Fluentd is an open-source data collector written in Ruby (with a C core for performance-critical paths) that unifies log collection, processing, and forwarding through a plugin-based pipeline. It was created at Treasure Data, donated to the CNCF in 2016, and graduated in 2019.
Configuration is a set of directives — <source>, <filter>, <match> — that define where events come from, how they’re transformed, and where they go. Events are tagged, and tags drive routing through match directives. The plugin ecosystem is huge: over a thousand input/output/filter plugins covering everything from tailing files and syslog to shipping into Elasticsearch, S3, Kafka, BigQuery, Splunk, and whatever obscure SIEM you have.

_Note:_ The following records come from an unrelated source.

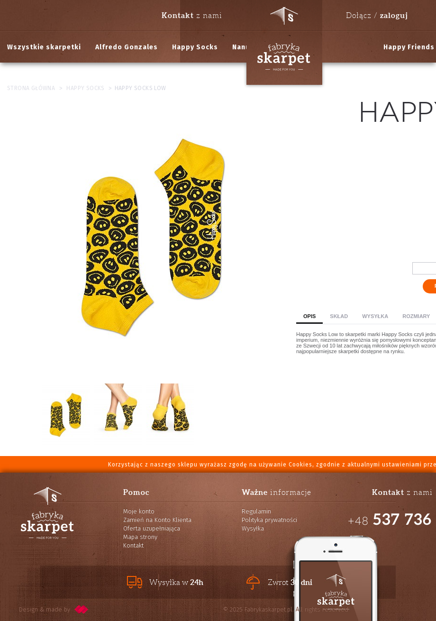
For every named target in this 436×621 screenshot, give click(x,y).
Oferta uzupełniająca (151, 528)
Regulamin (256, 511)
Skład (339, 316)
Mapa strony (140, 536)
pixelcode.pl (81, 609)
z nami (192, 15)
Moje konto (138, 511)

Buffering is built in — memory or file-backed — with configurable retry, chunking, and backpressure semantics, which is what you actually want when your downstream sink gets slow at 3am.
In modern Kubernetes deployments, Fluentd is usually paired with or replaced by Fluent Bit: Fluent Bit runs on every node as the lightweight collector, and Fluentd (if still used) runs as a heavier aggregator tier that does complex parsing and routing before shipping to storage. The Ruby runtime is the main cost — Fluent Bit is an order of magnitude lighter per instance — but Fluentd’s plugin coverage and mature buffering still make it the right tool when you need those specific outputs or complex filter logic.